Here Leaf all this is for you, said June. The bike will help you get to school, temples and home. The whiteboard, markers and books will help you teach English.

Leaf smiled. Thank you. Leaf jumped on her bike and pedaled through dust and broken leaves around the house. June spread the books out and kids explored images, words, letters and colors.

I feel really good about this, said June. Real good. I’ve made a small difference in a young girl’s life. I am so grateful. June had a humbling life changing experience.

That’s a good idea for a children’s book, said Rita.

Nature is what you can be and culture is what you are, said Leo.

One day on a toothbrush run June traveled along another dusty red road and stopped at a village shop selling soap, coconuts and bananas. A girl wore a t-shirt with a picture of a skull and bones.                                  

Danger! LANDMINES!

She wore a permanent tear on her left cheek. She was not smiling.

She said. Here I am. I communicate my reality to the world. Do you like my shirt? Can you read words or do you need a picture? How about a picture of a picture? I don’t know how to read so I like to look at pictures. My country has 18 million people and maybe 6-10 million land mines.

Adults say there are 40,000 amputees in my country. Many more have died because we don’t have enough medical facilities.

Mines are cheap. A mine costs $3.00 to put in the ground and $1,000 to take out of the ground.
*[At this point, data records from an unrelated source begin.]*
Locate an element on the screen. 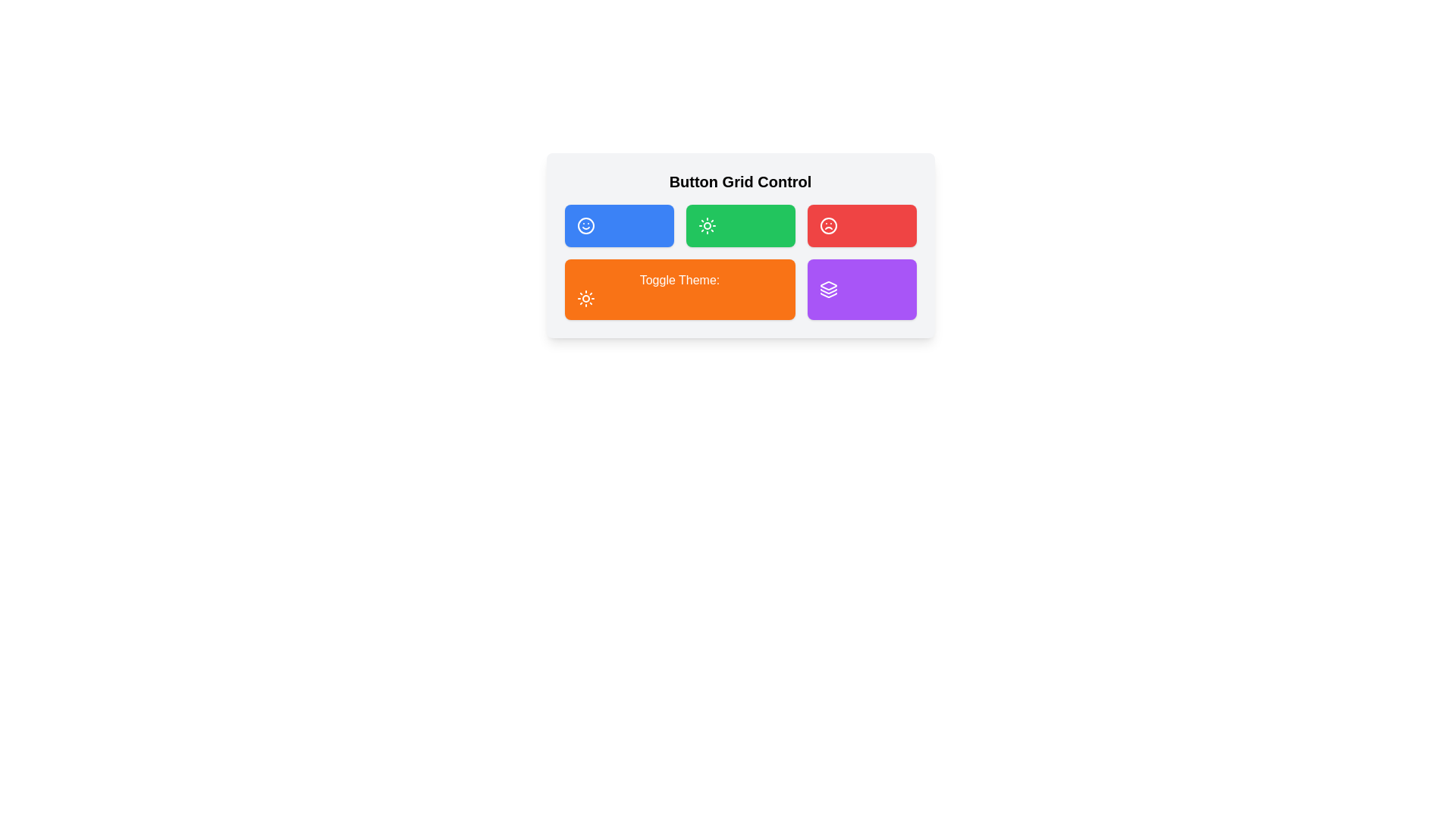 The width and height of the screenshot is (1456, 819). the rounded rectangular button with an orange background and white text reading 'Toggle Theme:' is located at coordinates (679, 289).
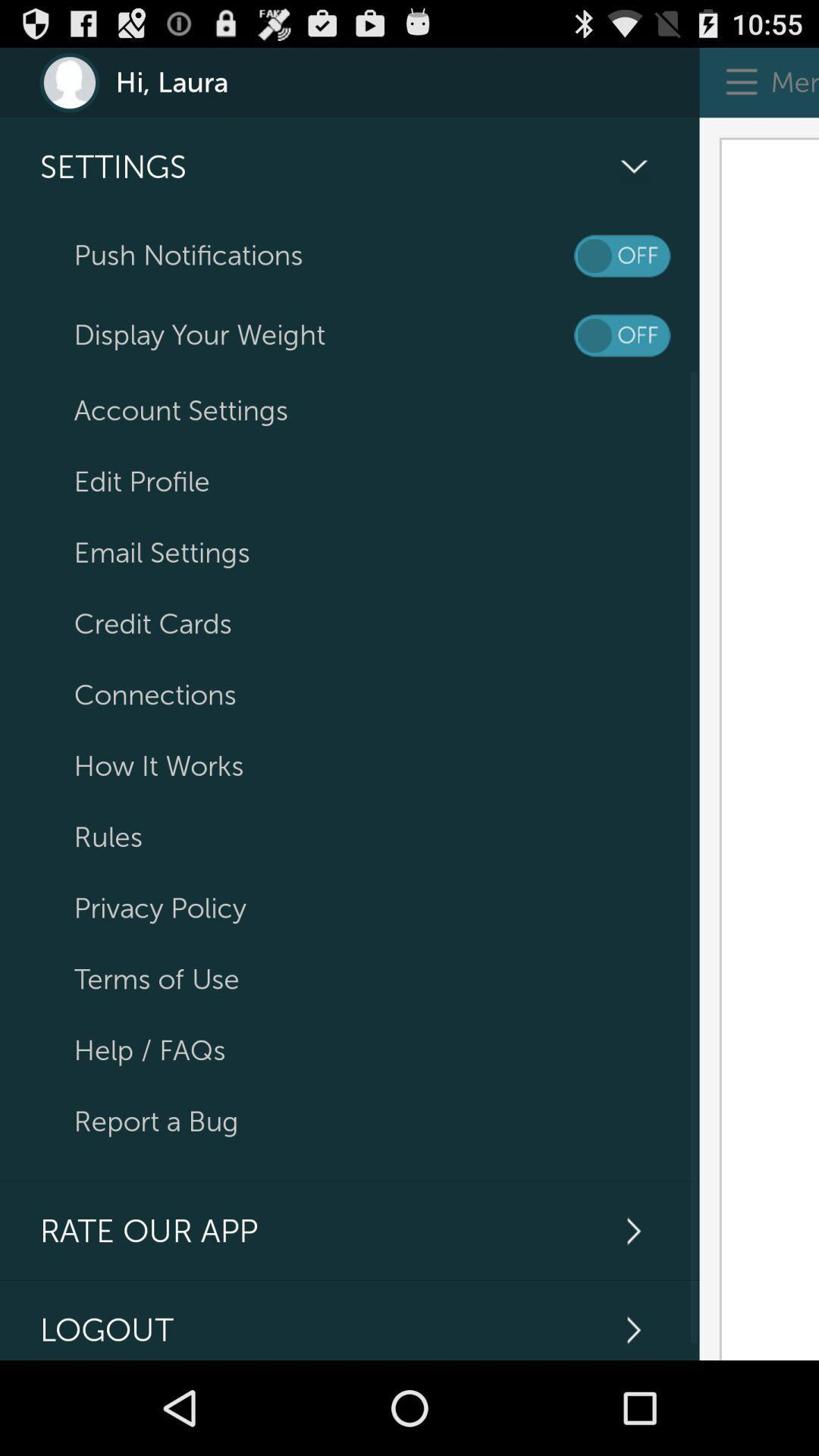 The height and width of the screenshot is (1456, 819). What do you see at coordinates (622, 256) in the screenshot?
I see `turn off notifications` at bounding box center [622, 256].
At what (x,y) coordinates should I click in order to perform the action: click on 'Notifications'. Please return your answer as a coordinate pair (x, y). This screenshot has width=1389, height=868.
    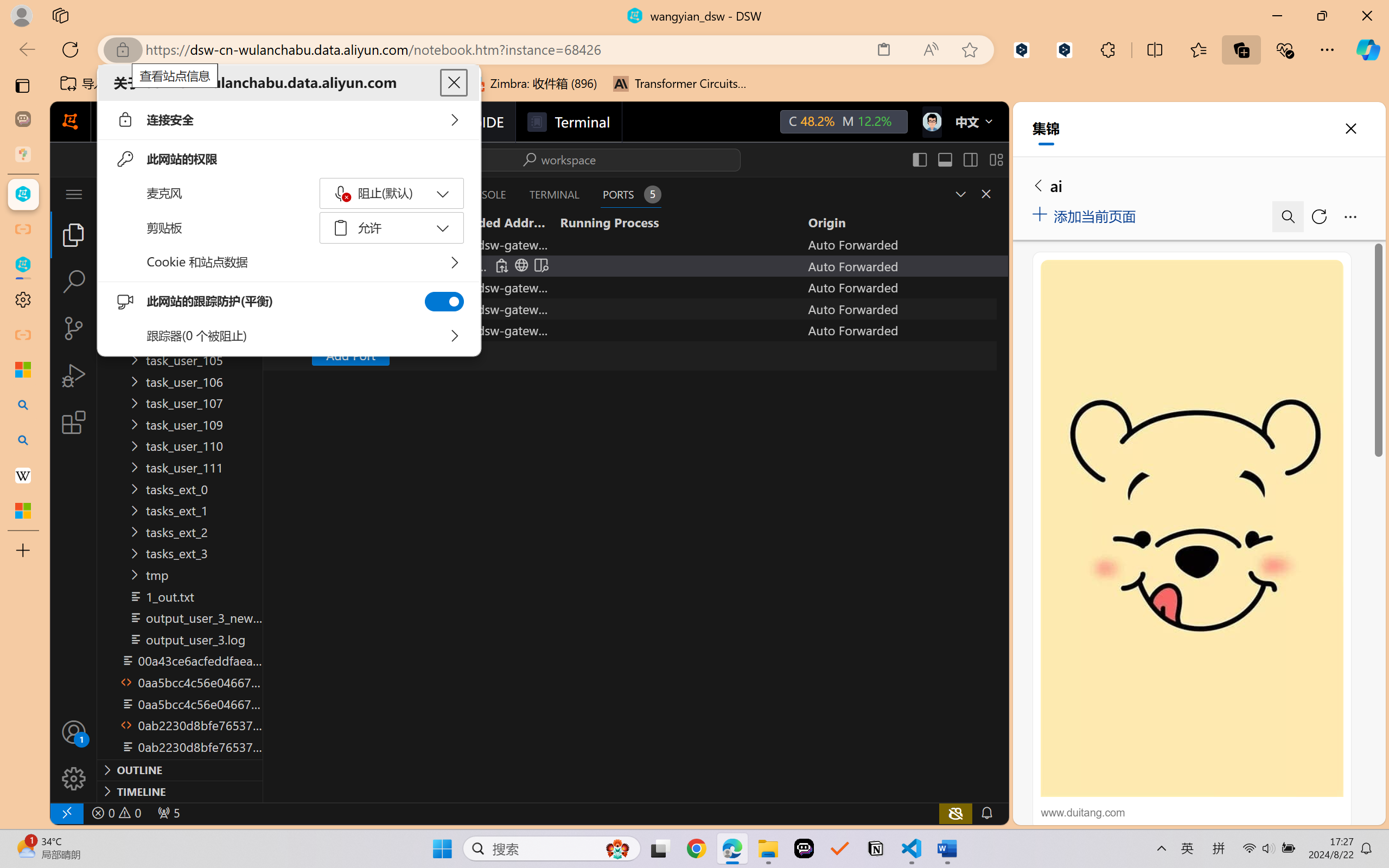
    Looking at the image, I should click on (986, 812).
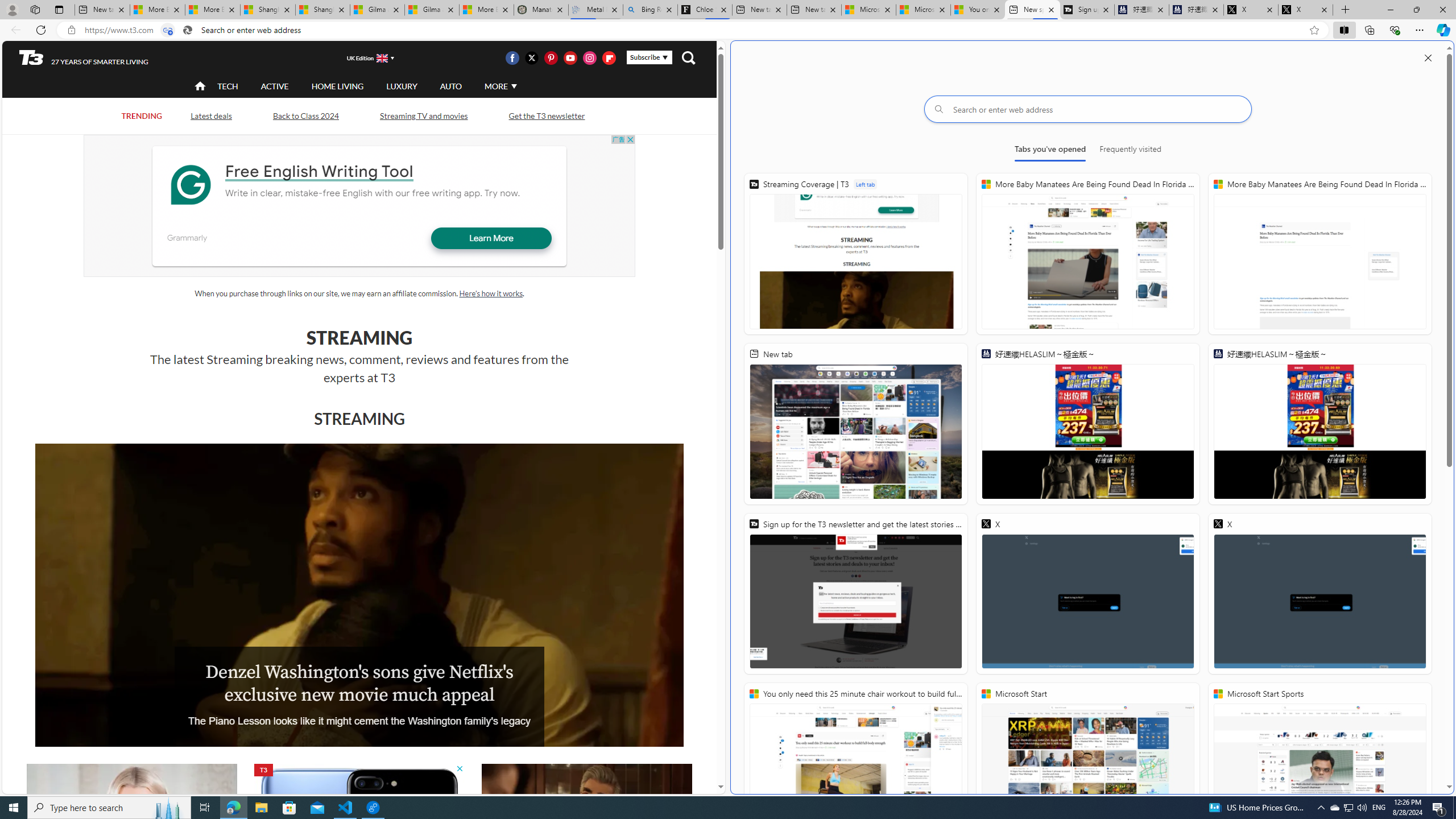  What do you see at coordinates (401, 85) in the screenshot?
I see `'LUXURY'` at bounding box center [401, 85].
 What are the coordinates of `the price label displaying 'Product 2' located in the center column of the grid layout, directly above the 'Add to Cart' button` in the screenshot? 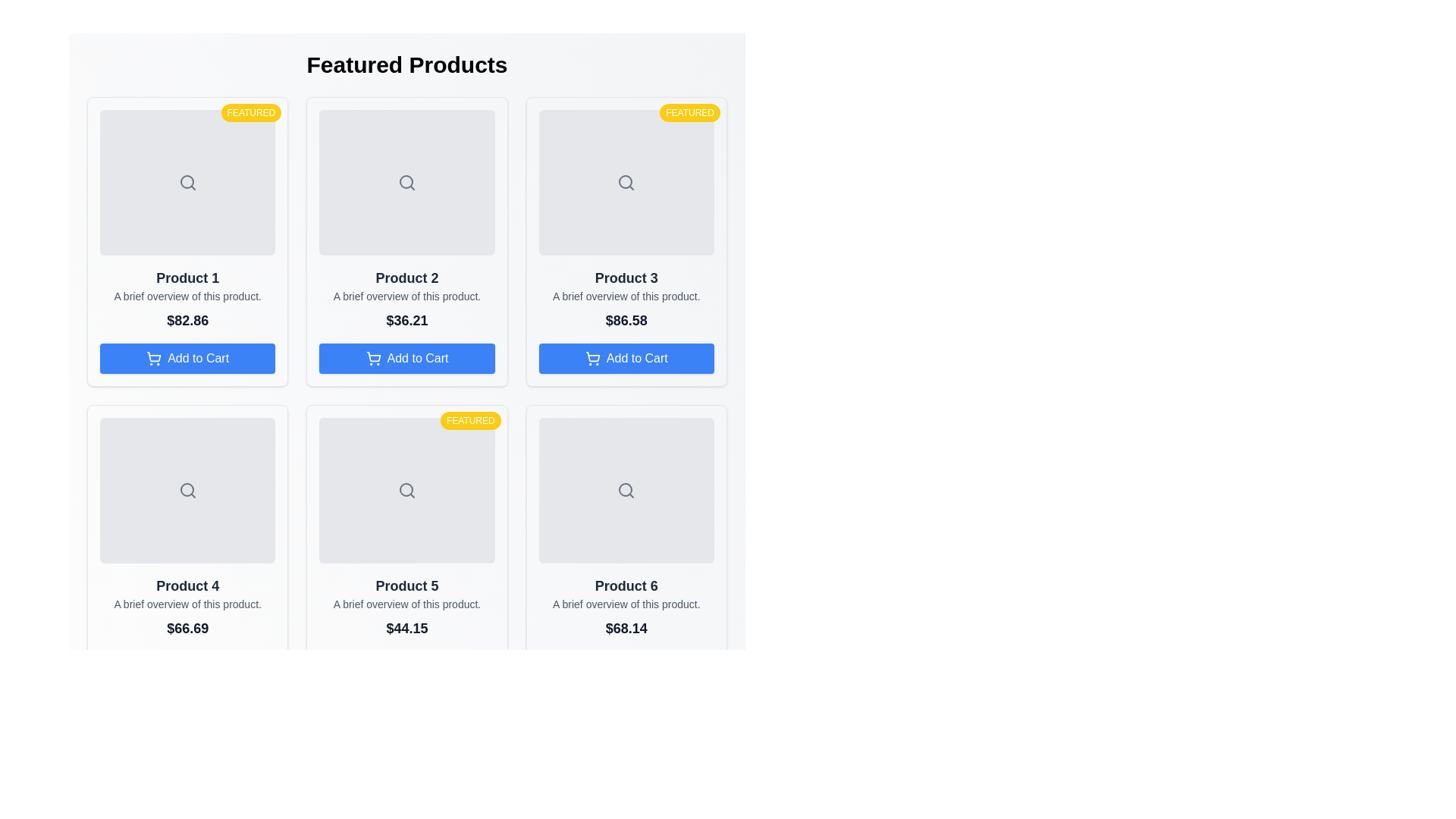 It's located at (407, 320).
I’m really good at numbers.

Talk to me before you explore the forest. It's beautiful and quiet. I know all the secret places.

I showed my picture to a Cambodian man and he didn’t like it. He said it gave him nightmares. He’s seen too much horror and death in one life. So it goes.

My village is my world. Where do you live?

June woke up in Cambodia, returned to Sweden and changed her life around.